Pablo de Lora Deltoro
Los sistemas sanitarios públicos, mediante los que se hace operativo el derecho a la asistencia sanitaria de todos los ciudadanos, son la manifestación de una determinada concepción de la legitimidad del Estado: los poderes públicos deben garantizar que sea la necesidad y no la capacidad de pago lo que permita a alguien recibir un tratamiento médico. De esa manera -mediante la creación de un sistema sanitario público-, entre otras, el Estado interviene para atemperar los efectos de las circunstancias inmerecidas con las que nacemos y discurre nuestra existencia. ¿Hasta qué punto, sin embargo, debe el Estado hacerse cargo de los ciudadanos irresponsables con su propia salud? ¿Es legítimo negarles un tratamiento, o colocarles al final de la cola de la asistencia o, al fin, someterles a un gravamen económico? En este trabajo se defiende que el ejercicio de la autonomía personal juega un papel relevante en la fundamentación y diseño de los sistemas sanitarios públicos (concretamente en la configuración de la extensión y alcance de los servicios universales que presta), y también en la asignación de los recursos sanitarios producidos. Por razones de justicia distributiva sanitaria, y bajo las condiciones del apercibimiento previo y la contrastada relación de causalidad entre el estilo de vida competentemente asumido y la enfermedad subsiguientemente causada, la autoridad sanitaria puede legítimamente preterir a quien ha persistido en esa conducta de la aplicación de un tratamiento o del beneficio de un recurso.

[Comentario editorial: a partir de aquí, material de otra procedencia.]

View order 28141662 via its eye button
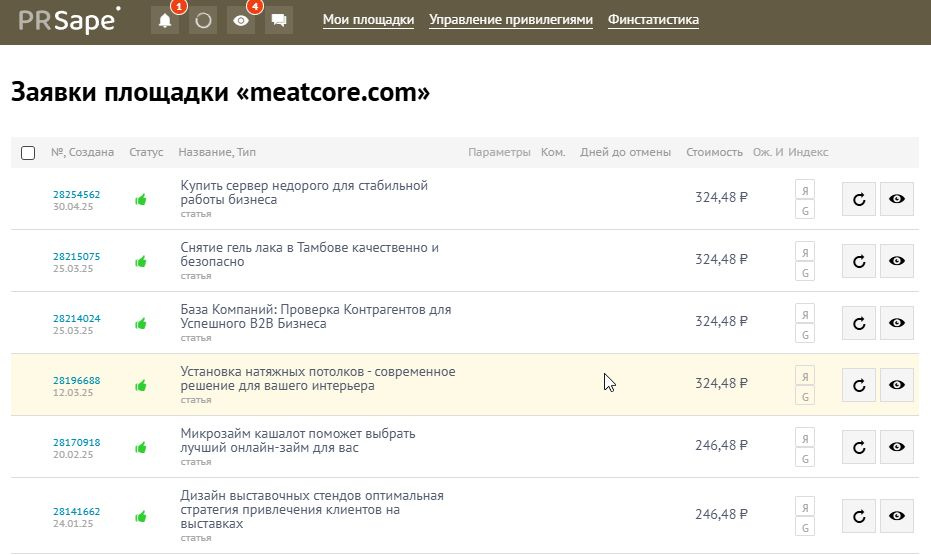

El poder público dispone de una panoplia de medidas con las que hacer responsables a los beneficiarios del sistema de sus elecciones conscientes. Esa es la manera coherente de tomarse en serio su condición de seres autodeterminados. De entre dichas medidas, la que en estas páginas se defiende es el mayor esfuerzo contributivo que dichos “pacientes irresponsables” habrían de asumir bajo alguna fórmula de co-pago en la asistencia sanitaria que eventualmente precisen de resultas de su hábito o estilo de vida probadamente incompatible con el mantenimiento o restauración de la salud.
National Health Systems, by means of which the universal right to health care is effective, are the outcome of a certain conception of political justice; namely, that the political institutions should guarantee that the relevant criterion for the allocation of health care is needed and not the willingness to pay or economic capacity. When establishing a public health care system, the State intervenes in order to diminish the adverse effects of natural lottery. Be it as it may, we should inquire the extent to which the State ought to take care of those individuals who are irresponsible as regards their own health: is it fair to deny them medical care? Or placing them at the end of the assistance queue? Or taxing them for their risky behaviour? In this article I argue that the exercise of personal autonomy plays a significant role in justifying and framing such systems (namely in specifying the scope of the benefits it brings to every citizen) but also in the allocation of health care resources already available. For reasons having to do with distributive justice, the health care authority might take into account the lifestyle consciously embraced by the patient in order to deny or delay certain treatment in favour of another patient who has no such record of imperilled behaviour. Some requirements for such an allocation decision should be met: the patient should be advised of the risks of his behaviour, and the causal relation between such habit and the illness ought to be firmly established.
Political institutions have a wide range of means to make patients responsible for their elections.
This is the coherent response to taking individual self-determination seriously. From those various means, I defend that those who engage in risky behaviours should contribute more to finance the public health care system.